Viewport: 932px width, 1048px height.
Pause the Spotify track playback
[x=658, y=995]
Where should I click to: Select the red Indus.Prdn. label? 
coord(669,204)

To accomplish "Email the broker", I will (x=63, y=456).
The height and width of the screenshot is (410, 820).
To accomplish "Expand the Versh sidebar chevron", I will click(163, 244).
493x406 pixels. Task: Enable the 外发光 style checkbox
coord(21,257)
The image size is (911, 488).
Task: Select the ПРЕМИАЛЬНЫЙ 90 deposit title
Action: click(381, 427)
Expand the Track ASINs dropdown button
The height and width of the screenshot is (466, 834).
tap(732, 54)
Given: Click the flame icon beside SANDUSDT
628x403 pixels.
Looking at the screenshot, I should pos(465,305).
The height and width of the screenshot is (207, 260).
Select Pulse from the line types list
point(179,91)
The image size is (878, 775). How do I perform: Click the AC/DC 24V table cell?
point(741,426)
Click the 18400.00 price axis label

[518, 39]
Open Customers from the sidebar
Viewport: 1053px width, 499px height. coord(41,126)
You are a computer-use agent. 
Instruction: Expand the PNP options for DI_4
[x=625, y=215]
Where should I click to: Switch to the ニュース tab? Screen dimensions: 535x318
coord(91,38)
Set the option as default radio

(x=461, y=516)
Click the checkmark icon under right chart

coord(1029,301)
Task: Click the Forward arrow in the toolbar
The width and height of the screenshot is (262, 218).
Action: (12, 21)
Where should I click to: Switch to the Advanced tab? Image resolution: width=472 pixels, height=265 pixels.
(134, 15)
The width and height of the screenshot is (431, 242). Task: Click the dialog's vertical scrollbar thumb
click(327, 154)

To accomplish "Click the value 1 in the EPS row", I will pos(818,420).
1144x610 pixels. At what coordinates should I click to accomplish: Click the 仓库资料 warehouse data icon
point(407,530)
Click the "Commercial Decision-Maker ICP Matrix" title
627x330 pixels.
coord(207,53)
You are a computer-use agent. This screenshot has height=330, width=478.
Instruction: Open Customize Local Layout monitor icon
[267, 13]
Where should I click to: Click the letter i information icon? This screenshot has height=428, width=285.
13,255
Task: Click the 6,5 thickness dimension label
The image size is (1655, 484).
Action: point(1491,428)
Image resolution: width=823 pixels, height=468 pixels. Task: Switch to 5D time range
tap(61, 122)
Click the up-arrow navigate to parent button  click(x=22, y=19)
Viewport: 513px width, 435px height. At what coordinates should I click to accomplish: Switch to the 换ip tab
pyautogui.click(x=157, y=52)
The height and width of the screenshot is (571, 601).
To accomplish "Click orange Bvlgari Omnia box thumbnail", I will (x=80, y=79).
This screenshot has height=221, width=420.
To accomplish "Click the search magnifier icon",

Exercise aim
Every record must be given again exactly as it was written.

Finished exercise
Viewport: 932px width, 1048px height.
Pause the Spotify track playback
[x=658, y=995]
Where should I click to: Select the red Indus.Prdn. label? 
coord(669,204)

To accomplish "Email the broker", I will (x=63, y=456).
The height and width of the screenshot is (410, 820).
To accomplish "Expand the Versh sidebar chevron", I will click(163, 244).
493x406 pixels. Task: Enable the 外发光 style checkbox
coord(21,257)
The image size is (911, 488).
Task: Select the ПРЕМИАЛЬНЫЙ 90 deposit title
Action: click(381, 427)
Expand the Track ASINs dropdown button
The height and width of the screenshot is (466, 834).
tap(732, 54)
Given: Click the flame icon beside SANDUSDT
628x403 pixels.
Looking at the screenshot, I should pos(465,305).
The height and width of the screenshot is (207, 260).
Select Pulse from the line types list
point(179,91)
The image size is (878, 775). How do I perform: Click the AC/DC 24V table cell?
point(741,426)
Click the 18400.00 price axis label

[518, 39]
Open Customers from the sidebar
Viewport: 1053px width, 499px height. coord(41,126)
You are a computer-use agent. 
Instruction: Expand the PNP options for DI_4
[x=625, y=215]
Where should I click to: Switch to the ニュース tab? Screen dimensions: 535x318
coord(91,38)
Set the option as default radio

(x=461, y=516)
Click the checkmark icon under right chart

coord(1029,301)
Task: Click the Forward arrow in the toolbar
The width and height of the screenshot is (262, 218).
Action: (12, 21)
Where should I click to: Switch to the Advanced tab? Image resolution: width=472 pixels, height=265 pixels.
(134, 15)
The width and height of the screenshot is (431, 242). Task: Click the dialog's vertical scrollbar thumb
click(327, 154)

To accomplish "Click the value 1 in the EPS row", I will pos(818,420).
1144x610 pixels. At what coordinates should I click to accomplish: Click the 仓库资料 warehouse data icon
point(407,530)
Click the "Commercial Decision-Maker ICP Matrix" title
627x330 pixels.
coord(207,53)
You are a computer-use agent. This screenshot has height=330, width=478.
Instruction: Open Customize Local Layout monitor icon
[267, 13]
Where should I click to: Click the letter i information icon? This screenshot has height=428, width=285.
13,255
Task: Click the 6,5 thickness dimension label
The image size is (1655, 484).
Action: point(1491,428)
Image resolution: width=823 pixels, height=468 pixels. Task: Switch to 5D time range
tap(61, 122)
Click the up-arrow navigate to parent button  click(x=22, y=19)
Viewport: 513px width, 435px height. At what coordinates should I click to accomplish: Switch to the 换ip tab
pyautogui.click(x=157, y=52)
The height and width of the screenshot is (571, 601).
To accomplish "Click orange Bvlgari Omnia box thumbnail", I will (x=80, y=79).
This screenshot has height=221, width=420.
To accomplish "Click the search magnifier icon",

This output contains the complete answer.